And then, with another horrible twisting of his stomach, the Skydiver rolled over onto its right side.

"Malfunction!" he barked, eyes darting to the error display as all his weight slammed down onto his ribs and his right armrest. The words flashed onto the screen in bright red—"Starboard tank's blocked," he reported tightly. A support slide unfurled from the right collar of his suit, moving into position along the side of his head to relieve the strain the change in attitude had put on his neck.

"No helium's getting into the float."

"Must be water in the valve," Chippawa said grimly from his seat, now hanging directly above Faraday. "Firing secondary."
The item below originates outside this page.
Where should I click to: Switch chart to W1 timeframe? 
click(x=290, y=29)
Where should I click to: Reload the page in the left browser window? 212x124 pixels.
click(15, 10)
Faraday held his breath, straining his ears for the sound of hissing helium. But there was nothing.

And the error message was still glaring red at him.

"Secondary also malfunctioning," Chippawa reported. "Damn water must be in the line, not the valves. The expanding helium's frozen it into a solid plug."

And they were still going down. "Any way to get to it?" Faraday asked.

Chippawa shook his head, an abbreviated wobbling around his own suit's neck support. "Not from inside. It's bound to fix itself sooner or later—it's over three hundred Kelvin out there."

He clucked his teeth thoughtfully. "Question is, will it unfreeze in time to do us any good?"

Faraday's stomach felt ill, and not just from the deadly gravity. Already they were too deep for any chance of rescue from the tether ship. Now, they were drifting still deeper.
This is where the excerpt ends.